The emir of Qatar, Sheikh Hamad bin Khalifa Al Thani, made history on Monday by becoming the first head of state to visit the Gaza Strip since Hamas took control of the coastal territory in 2007.
For the past five years, Gaza has been a virtual no man’s land in the eyes of much of the world, including some of the very same Arab states that consider the cause of Palestinian freedom a moral one of their own. The Qatari leader has broken that impasse to the delight of senior Hamas officials and hundreds of thousands of Palestinians who are struggling to make do in any area with no natural resources and decrepit public infrastructure.
Before Sheikh Hamad was scheduled to enter the strip, officials in the Hamas movement made sure that the visit would be a memorable one. Ismail Haniyeh, Hamas’ prime minister, personally greeted the emir as he crossed into Gaza from Egypt’s Sinai Peninsula. The monarch received a red carpet welcome with an honor guard at his side. Qatari flags were slapped to road signs, electrical cables, telephone polls and along the territory’s major roads to show just how much the sheikh’s trip was appreciated among the Palestinian public.

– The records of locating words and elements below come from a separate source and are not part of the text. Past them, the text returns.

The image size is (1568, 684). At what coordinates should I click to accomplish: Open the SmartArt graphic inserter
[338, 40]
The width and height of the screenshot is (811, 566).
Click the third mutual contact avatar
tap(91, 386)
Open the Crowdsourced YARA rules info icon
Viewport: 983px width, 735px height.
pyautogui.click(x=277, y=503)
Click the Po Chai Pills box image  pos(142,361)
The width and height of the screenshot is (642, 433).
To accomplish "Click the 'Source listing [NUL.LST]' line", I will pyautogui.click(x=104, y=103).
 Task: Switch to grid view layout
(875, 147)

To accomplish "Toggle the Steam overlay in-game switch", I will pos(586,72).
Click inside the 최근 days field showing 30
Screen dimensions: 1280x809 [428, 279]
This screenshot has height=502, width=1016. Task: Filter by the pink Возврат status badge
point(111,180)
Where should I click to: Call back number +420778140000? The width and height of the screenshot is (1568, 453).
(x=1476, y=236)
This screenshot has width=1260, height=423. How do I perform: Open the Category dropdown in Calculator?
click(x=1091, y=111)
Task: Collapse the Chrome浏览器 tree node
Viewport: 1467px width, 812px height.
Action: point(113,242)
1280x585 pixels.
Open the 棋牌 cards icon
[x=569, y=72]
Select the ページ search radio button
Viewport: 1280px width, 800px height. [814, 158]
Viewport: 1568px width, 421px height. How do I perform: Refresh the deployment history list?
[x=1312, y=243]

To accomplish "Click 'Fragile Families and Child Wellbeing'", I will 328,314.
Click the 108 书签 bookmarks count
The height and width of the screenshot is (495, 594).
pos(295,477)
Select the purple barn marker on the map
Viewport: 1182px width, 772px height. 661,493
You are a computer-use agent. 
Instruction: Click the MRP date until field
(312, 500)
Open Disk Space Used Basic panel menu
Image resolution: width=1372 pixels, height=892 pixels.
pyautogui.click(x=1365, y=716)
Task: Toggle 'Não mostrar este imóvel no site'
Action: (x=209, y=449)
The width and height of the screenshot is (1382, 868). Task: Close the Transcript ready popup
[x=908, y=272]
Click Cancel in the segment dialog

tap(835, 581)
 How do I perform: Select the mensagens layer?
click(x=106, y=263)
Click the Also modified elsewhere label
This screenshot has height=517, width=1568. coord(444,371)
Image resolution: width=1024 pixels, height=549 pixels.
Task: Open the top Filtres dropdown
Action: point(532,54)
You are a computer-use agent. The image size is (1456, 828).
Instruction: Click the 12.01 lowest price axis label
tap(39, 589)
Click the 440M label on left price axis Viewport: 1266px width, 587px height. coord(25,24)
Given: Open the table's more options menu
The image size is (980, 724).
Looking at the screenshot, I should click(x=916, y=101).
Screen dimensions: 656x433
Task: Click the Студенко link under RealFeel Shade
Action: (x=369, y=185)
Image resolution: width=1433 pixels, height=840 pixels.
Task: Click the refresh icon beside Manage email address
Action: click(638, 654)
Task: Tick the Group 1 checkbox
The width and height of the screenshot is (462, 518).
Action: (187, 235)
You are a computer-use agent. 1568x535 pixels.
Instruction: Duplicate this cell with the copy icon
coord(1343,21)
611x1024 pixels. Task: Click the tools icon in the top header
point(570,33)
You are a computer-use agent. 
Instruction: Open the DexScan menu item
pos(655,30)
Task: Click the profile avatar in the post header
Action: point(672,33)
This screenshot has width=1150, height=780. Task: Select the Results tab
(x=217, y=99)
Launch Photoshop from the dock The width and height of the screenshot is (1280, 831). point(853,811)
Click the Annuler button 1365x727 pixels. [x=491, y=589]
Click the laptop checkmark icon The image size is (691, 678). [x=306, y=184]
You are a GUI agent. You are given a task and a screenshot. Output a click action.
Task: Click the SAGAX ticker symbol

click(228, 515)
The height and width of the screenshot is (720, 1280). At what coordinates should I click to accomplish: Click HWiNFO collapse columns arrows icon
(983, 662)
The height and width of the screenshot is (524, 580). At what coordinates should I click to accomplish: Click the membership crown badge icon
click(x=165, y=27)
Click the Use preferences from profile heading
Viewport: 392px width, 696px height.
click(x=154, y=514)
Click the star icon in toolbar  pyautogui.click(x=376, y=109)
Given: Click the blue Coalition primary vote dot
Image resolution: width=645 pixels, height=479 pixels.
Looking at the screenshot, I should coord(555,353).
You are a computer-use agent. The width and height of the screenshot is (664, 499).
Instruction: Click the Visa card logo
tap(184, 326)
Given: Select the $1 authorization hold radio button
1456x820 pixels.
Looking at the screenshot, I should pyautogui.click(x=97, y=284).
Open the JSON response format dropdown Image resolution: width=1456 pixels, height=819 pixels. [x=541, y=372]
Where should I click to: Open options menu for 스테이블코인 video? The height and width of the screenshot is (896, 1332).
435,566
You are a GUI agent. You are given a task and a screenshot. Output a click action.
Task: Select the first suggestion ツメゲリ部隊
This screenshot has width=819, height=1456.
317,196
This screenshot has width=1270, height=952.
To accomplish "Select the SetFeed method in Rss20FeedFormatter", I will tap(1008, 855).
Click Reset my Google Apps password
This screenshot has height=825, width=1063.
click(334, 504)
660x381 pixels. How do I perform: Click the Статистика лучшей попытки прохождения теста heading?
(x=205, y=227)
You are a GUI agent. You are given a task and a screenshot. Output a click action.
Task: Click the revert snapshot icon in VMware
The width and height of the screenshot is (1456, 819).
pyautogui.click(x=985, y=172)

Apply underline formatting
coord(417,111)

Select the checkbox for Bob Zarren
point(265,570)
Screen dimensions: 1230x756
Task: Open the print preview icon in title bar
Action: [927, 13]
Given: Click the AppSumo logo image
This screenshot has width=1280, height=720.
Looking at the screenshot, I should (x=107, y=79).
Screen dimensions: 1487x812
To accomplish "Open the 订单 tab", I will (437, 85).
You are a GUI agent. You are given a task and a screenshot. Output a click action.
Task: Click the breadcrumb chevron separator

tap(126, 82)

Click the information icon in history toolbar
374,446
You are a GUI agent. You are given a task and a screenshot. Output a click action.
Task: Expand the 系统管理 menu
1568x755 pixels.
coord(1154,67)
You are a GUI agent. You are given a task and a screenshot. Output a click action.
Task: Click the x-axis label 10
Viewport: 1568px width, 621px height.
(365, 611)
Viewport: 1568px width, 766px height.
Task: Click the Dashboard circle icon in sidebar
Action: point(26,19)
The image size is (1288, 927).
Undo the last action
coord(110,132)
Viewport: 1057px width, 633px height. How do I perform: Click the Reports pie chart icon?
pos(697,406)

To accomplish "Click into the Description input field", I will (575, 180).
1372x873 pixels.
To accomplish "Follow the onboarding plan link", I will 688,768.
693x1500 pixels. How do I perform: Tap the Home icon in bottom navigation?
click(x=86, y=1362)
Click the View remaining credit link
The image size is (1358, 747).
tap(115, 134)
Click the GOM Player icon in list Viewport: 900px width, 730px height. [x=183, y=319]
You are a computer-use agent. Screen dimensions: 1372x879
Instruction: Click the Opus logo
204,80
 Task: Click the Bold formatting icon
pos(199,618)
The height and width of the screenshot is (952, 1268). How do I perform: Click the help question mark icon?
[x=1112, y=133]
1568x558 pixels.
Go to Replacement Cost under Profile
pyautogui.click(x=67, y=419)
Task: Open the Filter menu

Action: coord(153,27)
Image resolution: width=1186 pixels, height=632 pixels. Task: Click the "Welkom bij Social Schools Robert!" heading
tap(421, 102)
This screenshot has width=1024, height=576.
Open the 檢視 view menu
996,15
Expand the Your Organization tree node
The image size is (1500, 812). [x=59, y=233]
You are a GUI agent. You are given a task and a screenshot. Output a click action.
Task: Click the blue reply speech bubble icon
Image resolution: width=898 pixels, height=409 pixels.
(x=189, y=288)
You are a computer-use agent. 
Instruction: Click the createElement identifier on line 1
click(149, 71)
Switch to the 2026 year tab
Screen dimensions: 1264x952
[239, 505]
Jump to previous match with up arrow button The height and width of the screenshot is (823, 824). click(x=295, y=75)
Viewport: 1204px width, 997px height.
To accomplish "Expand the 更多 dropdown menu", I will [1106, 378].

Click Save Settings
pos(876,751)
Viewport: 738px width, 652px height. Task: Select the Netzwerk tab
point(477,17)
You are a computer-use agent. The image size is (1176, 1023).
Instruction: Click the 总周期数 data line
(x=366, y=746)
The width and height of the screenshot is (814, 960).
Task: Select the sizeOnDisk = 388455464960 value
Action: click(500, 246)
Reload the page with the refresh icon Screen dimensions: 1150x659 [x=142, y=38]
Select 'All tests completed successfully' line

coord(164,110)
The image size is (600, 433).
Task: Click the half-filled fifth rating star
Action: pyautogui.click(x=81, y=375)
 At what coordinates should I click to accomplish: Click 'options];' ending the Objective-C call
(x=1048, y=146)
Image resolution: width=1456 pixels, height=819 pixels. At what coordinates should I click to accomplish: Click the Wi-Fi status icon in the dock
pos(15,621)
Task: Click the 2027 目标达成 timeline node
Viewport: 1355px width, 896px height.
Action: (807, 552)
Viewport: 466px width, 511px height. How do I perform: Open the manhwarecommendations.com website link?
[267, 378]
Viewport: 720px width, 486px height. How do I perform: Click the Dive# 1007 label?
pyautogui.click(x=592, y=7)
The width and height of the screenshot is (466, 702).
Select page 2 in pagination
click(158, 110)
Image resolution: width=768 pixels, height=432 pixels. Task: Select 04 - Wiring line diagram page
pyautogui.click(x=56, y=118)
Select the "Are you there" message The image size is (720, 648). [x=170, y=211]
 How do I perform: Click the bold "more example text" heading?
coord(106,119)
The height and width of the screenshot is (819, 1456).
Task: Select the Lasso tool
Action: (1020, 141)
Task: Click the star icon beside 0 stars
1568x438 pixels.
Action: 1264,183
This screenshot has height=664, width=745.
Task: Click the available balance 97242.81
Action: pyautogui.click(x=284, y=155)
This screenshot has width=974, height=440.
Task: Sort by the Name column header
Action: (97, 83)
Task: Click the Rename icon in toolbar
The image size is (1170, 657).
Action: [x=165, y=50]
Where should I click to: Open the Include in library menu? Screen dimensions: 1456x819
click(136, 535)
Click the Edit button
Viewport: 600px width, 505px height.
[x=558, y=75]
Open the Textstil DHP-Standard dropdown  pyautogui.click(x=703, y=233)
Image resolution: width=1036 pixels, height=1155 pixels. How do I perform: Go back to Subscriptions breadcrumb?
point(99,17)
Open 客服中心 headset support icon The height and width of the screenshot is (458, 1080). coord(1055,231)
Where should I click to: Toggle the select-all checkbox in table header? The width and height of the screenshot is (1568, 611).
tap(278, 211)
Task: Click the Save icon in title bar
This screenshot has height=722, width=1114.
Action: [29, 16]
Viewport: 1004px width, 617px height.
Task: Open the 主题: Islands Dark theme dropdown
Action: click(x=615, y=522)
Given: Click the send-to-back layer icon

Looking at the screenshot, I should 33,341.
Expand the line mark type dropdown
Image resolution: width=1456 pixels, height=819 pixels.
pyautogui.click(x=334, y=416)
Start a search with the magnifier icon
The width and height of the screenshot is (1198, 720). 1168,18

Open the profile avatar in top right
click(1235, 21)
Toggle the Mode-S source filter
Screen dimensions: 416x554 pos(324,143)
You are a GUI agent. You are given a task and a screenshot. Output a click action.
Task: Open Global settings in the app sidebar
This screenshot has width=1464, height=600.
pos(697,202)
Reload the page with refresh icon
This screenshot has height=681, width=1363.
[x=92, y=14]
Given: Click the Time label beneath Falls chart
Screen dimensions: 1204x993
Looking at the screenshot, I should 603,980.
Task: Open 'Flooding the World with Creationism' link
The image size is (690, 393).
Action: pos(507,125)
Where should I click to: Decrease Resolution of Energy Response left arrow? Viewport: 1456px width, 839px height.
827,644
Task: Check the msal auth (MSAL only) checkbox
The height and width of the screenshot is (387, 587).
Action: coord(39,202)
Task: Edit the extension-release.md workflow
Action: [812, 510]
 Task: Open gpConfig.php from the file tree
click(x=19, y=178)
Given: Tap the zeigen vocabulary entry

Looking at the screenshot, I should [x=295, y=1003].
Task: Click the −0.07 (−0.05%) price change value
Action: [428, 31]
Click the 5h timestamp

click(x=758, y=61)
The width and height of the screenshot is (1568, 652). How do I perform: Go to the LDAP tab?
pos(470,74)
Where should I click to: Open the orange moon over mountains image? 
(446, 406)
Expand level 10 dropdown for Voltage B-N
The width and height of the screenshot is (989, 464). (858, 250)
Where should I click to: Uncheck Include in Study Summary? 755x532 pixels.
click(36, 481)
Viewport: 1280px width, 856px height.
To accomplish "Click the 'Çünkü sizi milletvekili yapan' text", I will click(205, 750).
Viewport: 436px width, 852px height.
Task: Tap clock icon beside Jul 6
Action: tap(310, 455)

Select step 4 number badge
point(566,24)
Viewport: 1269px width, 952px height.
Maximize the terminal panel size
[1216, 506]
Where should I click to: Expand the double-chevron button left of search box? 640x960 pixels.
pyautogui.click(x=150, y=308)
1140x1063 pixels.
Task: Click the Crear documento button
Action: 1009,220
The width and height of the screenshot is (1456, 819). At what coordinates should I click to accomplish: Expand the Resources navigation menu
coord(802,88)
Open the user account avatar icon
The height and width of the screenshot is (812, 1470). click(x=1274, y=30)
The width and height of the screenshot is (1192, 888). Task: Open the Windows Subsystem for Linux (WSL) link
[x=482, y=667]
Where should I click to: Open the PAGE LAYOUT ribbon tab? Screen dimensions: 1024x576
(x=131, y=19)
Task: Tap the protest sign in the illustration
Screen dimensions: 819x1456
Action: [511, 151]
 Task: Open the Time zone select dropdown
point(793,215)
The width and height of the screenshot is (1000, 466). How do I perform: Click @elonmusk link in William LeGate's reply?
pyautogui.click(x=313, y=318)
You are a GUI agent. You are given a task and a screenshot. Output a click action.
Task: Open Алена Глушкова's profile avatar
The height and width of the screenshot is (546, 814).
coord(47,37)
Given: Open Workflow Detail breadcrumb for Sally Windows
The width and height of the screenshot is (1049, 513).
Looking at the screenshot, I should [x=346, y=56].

The official purpose of Sheikh Hamad’s foray into Gaza was to inaugurate $400 million dollars worth of Qatari donations to improve the territory’s dismal economic situation. The money will reportedly be used to build a housing complex that will consist of some 1,000 apartments, improve upon two major highways that are riddled with potholes, break ground on a new medical facility and to refurbish schools that have been damaged.
The visit is also symptomatic of what Qatar, a small but wealthy country with rich natural resource potential, has become: a powerful and influential player in the diplomatic world.
From its sheer size, one would not be quick to consider Qatar a regional powerhouse. Before the country’s natural gas reserves were tapped in the 1990s, it was nothing but a blip on the map, overshadowed by its much larger and more powerful Iranian and Saudi neighbors. Yet as wealth started pouring in, and a television channel called Al Jazeera got off the ground, Doha transformed into a center of the Arab world’s most important financial transactions. Sheikh Hamad, who overthrew his father in 1996 to claim the thrown for himself, has opportunistically used that influence to increase Qatar’s geostrategic significance.
In just over a decade, Qatar has relished its role as a regional mediator, regardless of how hard the dispute is or where the conflict is occurring.
Doha played an integral role in trying to gain the release of Gilad Shalit, an Israeli soldier who was captured in 2006 and held by Hamas for years until he was released earlier this year.
In 2008, Qatari diplomats pushed Yemeni president Ali Abdullah Saleh and rebels from the al-Houthi tribe to stop firing on each other. The truce broke down but cemented Qatar’s role as a peace broker. After leading a multiyear effort to secure a peace agreement in Darfur, Darfuri and Sudanese negotiators were finally able to sit down and sign an agreement in Doha that ended at least some of the conflict in the wartorn region.
Add to this Qatar’s integral role in arming and training Libyan rebels during their successful 2011 revolt against Muammar al-Gaddafi as well as its arming of the Free Syrian Army and what was once an insignificant nation in the heart of the Persian Gulf is a rising power in the Middle East, vast approaching the status of a Saudi Arabia or formerly Egypt.
Sheikh Hamad’s state visit to Gaza is the latest iteration of a Qatari foreign policy that consists of a hybrid of generosity, pragmatism and at times aggressive realism. Israel and the United States may not particularly care for the fact that Qatar’s leader is meeting face to face with an internationally-recognized terrorist group but those concerns are unlikely to effect the emir in any substantial way. In his worldview, it’s better to make friends with everyone than limit one’s options.